**Exercise details**
Write out the entries word for word, everything from the line containing "Expand the service type dropdown chevron" down to the line containing "This screenshot has width=800, height=618.", both lines included.

[Data on locating visible targets]
——————
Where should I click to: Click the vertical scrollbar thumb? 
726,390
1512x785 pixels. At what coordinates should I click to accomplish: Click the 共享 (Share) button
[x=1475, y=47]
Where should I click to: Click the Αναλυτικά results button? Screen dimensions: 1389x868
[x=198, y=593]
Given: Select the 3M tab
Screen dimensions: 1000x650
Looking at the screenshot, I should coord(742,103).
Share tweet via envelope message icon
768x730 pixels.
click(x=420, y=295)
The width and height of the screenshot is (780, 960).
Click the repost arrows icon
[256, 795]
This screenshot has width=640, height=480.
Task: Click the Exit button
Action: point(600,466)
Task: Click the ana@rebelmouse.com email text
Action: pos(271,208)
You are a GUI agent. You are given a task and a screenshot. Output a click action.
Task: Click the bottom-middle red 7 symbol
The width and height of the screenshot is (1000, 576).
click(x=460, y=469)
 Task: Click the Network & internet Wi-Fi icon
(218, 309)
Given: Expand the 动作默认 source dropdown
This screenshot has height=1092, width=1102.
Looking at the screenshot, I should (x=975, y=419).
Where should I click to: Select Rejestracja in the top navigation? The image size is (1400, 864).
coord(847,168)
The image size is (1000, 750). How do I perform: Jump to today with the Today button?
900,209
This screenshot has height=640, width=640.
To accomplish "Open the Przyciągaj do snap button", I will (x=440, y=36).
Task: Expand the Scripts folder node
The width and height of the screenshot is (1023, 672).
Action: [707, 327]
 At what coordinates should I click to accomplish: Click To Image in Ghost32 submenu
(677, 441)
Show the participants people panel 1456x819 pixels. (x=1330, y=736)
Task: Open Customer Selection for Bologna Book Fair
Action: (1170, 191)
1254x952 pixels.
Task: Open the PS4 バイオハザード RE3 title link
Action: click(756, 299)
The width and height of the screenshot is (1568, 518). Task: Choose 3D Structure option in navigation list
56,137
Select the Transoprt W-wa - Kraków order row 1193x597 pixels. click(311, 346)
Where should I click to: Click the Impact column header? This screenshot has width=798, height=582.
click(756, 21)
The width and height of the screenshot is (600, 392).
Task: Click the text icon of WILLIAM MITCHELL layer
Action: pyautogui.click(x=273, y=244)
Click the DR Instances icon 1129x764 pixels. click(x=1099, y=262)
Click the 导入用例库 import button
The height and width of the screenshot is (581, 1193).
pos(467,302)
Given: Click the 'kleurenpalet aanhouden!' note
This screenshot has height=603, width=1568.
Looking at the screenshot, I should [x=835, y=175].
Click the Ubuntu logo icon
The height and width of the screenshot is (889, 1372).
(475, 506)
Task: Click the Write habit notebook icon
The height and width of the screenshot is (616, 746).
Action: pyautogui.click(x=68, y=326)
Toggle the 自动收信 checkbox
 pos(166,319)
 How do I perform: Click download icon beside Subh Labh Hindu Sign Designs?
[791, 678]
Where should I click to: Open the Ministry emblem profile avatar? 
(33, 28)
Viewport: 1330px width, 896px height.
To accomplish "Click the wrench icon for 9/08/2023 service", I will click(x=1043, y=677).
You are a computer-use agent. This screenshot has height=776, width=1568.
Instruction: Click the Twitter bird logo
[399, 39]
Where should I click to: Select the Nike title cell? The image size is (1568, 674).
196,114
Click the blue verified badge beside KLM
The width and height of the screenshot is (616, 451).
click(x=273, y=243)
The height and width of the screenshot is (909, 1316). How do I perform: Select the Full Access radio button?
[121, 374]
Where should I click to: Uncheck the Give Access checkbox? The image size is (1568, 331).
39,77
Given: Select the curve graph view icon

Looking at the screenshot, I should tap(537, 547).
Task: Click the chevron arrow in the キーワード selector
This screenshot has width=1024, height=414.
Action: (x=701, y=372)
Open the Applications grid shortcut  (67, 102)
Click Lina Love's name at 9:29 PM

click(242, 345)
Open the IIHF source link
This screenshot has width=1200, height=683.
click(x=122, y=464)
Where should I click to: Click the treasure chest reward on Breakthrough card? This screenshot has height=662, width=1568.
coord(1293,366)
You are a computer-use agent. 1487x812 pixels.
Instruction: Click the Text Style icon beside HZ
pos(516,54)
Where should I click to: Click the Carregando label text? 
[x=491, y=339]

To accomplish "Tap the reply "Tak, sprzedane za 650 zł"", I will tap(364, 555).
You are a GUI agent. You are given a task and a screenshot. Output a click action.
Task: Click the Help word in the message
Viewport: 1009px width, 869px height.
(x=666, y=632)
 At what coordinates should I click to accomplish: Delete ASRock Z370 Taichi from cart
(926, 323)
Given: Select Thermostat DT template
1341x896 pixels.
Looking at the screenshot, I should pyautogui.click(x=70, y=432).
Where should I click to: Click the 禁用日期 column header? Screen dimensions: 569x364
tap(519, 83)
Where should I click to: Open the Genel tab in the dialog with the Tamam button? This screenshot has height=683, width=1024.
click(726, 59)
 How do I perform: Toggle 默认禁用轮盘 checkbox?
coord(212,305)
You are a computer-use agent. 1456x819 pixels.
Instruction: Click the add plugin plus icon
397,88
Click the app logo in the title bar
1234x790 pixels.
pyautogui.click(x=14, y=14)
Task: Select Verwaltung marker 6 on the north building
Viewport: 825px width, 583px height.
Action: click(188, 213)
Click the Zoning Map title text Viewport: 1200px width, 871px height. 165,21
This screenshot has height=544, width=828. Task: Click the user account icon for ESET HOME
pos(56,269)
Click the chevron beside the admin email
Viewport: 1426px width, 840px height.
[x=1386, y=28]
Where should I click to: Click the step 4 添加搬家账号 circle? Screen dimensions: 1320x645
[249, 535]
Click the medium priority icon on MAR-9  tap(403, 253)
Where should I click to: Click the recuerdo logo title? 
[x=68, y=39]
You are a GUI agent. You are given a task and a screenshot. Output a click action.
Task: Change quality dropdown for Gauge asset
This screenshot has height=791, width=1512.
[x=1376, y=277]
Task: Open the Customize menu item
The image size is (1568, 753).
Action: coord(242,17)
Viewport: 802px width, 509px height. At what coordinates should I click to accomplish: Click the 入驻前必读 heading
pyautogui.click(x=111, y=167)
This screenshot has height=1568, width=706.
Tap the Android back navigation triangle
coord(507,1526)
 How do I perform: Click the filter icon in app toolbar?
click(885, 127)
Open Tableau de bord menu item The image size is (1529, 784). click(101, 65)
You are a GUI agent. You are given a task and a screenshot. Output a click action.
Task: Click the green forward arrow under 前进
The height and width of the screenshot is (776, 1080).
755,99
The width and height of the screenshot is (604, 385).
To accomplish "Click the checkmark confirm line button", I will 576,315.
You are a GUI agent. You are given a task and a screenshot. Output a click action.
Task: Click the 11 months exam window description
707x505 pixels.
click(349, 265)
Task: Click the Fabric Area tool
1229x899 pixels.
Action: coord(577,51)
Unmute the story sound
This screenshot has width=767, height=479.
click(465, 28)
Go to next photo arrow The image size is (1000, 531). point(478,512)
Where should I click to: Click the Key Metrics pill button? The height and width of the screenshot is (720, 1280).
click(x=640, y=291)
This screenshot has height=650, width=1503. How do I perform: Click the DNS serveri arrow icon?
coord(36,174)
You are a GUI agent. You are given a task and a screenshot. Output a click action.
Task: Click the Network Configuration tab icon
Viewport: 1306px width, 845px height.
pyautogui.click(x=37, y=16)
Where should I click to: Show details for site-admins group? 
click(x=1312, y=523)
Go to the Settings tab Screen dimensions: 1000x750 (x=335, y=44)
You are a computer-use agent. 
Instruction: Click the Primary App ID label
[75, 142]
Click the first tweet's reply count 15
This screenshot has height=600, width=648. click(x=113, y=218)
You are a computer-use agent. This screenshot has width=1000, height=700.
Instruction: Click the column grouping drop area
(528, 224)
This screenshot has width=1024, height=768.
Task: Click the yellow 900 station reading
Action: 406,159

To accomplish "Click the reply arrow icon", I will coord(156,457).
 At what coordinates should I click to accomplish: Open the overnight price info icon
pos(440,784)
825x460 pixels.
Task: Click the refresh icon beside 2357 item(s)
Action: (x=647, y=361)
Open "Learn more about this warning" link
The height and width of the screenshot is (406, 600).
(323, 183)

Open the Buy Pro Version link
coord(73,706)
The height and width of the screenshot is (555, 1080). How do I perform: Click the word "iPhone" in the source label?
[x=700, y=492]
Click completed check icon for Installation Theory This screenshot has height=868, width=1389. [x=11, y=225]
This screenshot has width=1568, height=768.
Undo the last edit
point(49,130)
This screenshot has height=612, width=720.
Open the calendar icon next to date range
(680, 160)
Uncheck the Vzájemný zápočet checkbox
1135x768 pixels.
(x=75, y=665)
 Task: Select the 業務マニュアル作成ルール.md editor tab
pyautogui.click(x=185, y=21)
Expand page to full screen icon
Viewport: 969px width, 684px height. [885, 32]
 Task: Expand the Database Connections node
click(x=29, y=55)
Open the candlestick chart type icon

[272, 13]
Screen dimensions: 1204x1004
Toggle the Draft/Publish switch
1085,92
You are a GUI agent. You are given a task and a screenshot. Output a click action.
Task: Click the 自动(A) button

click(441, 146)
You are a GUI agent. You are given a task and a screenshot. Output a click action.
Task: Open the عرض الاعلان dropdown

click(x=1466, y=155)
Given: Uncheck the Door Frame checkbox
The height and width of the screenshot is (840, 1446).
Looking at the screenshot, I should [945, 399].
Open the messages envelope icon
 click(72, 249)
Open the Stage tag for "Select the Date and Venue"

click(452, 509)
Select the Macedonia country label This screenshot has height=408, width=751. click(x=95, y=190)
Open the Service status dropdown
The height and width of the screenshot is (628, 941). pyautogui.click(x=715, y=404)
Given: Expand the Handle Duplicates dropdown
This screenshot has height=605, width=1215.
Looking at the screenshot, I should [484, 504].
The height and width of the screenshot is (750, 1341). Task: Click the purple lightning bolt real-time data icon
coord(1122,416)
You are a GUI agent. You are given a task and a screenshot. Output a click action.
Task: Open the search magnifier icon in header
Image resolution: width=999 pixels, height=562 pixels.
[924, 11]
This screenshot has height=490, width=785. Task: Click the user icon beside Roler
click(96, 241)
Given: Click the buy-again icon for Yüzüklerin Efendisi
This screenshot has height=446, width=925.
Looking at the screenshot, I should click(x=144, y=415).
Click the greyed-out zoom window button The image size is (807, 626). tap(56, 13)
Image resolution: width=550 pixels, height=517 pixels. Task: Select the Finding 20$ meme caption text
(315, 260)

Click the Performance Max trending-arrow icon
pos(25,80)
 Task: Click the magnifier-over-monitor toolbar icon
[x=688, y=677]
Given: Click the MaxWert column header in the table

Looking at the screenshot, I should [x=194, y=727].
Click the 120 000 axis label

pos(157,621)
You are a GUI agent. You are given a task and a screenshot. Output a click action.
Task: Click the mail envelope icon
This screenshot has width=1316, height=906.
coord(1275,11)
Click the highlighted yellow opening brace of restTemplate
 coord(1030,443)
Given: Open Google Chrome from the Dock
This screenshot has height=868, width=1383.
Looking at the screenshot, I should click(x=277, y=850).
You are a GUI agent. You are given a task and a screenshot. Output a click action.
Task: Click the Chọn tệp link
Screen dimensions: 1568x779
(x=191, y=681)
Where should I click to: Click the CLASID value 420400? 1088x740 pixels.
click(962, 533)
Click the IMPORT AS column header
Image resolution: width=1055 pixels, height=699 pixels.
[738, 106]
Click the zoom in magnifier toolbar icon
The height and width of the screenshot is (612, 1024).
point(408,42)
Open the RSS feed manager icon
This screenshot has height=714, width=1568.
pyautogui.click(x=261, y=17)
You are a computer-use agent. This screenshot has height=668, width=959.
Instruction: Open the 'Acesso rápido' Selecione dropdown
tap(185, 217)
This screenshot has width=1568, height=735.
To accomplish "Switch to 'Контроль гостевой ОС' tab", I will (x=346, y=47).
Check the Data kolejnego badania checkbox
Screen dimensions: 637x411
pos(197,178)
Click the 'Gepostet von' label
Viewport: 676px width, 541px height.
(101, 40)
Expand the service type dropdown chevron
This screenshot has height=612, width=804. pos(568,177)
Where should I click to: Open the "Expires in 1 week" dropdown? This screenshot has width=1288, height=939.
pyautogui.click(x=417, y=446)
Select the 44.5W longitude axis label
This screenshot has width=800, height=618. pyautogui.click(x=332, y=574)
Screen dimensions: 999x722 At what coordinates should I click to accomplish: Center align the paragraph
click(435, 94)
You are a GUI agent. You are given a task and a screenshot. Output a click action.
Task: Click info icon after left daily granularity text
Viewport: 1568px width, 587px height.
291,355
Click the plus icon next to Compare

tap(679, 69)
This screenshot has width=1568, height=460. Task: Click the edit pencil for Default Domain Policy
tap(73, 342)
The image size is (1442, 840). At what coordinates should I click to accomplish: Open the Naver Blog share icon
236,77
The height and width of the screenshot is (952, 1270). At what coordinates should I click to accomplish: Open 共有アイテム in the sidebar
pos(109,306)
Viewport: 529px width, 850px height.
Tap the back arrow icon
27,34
——————
**Written solution**
Expand the service type dropdown chevron
This screenshot has height=612, width=804. pos(568,177)
Where should I click to: Open the "Expires in 1 week" dropdown? This screenshot has width=1288, height=939.
pyautogui.click(x=417, y=446)
Select the 44.5W longitude axis label
This screenshot has width=800, height=618. pyautogui.click(x=332, y=574)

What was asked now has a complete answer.